BEGIN DATA RECORDS

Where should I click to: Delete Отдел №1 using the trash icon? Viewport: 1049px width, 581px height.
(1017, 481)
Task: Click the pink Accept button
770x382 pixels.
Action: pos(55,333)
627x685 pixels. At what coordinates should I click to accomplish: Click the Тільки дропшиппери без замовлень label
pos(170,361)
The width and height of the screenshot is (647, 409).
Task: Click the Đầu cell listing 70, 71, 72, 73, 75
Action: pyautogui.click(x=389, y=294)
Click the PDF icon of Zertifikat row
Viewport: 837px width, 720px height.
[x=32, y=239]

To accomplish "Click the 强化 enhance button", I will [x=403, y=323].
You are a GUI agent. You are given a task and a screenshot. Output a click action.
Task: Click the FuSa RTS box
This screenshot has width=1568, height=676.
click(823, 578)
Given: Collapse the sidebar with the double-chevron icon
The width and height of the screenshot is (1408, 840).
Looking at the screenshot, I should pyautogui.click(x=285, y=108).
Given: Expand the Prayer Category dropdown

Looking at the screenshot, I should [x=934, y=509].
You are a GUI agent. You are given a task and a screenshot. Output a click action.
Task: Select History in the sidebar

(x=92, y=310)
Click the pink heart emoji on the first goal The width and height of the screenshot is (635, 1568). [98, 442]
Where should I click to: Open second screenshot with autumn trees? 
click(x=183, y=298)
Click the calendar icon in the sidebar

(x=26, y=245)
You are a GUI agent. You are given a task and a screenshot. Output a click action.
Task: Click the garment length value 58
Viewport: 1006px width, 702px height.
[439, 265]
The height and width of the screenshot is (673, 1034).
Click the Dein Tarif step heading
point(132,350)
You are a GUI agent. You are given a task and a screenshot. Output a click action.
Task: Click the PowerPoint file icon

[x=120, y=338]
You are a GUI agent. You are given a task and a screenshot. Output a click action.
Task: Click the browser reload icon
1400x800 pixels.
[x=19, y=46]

END DATA RECORDS

What is wanted is an exact copy of the data.

Where should I click to: Delete Отдел №1 using the trash icon? Viewport: 1049px width, 581px height.
(1017, 481)
Task: Click the pink Accept button
770x382 pixels.
Action: pos(55,333)
627x685 pixels. At what coordinates should I click to accomplish: Click the Тільки дропшиппери без замовлень label
pos(170,361)
The width and height of the screenshot is (647, 409).
Task: Click the Đầu cell listing 70, 71, 72, 73, 75
Action: pyautogui.click(x=389, y=294)
Click the PDF icon of Zertifikat row
Viewport: 837px width, 720px height.
[x=32, y=239]

To accomplish "Click the 强化 enhance button", I will [x=403, y=323].
You are a GUI agent. You are given a task and a screenshot. Output a click action.
Task: Click the FuSa RTS box
This screenshot has width=1568, height=676.
click(823, 578)
Given: Collapse the sidebar with the double-chevron icon
The width and height of the screenshot is (1408, 840).
Looking at the screenshot, I should pyautogui.click(x=285, y=108).
Given: Expand the Prayer Category dropdown

Looking at the screenshot, I should [x=934, y=509].
You are a GUI agent. You are given a task and a screenshot. Output a click action.
Task: Select History in the sidebar

(x=92, y=310)
Click the pink heart emoji on the first goal The width and height of the screenshot is (635, 1568). [98, 442]
Where should I click to: Open second screenshot with autumn trees? 
click(x=183, y=298)
Click the calendar icon in the sidebar

(x=26, y=245)
You are a GUI agent. You are given a task and a screenshot. Output a click action.
Task: Click the garment length value 58
Viewport: 1006px width, 702px height.
[439, 265]
The height and width of the screenshot is (673, 1034).
Click the Dein Tarif step heading
point(132,350)
You are a GUI agent. You are given a task and a screenshot. Output a click action.
Task: Click the PowerPoint file icon

[x=120, y=338]
You are a GUI agent. You are given a task and a screenshot. Output a click action.
Task: Click the browser reload icon
1400x800 pixels.
[x=19, y=46]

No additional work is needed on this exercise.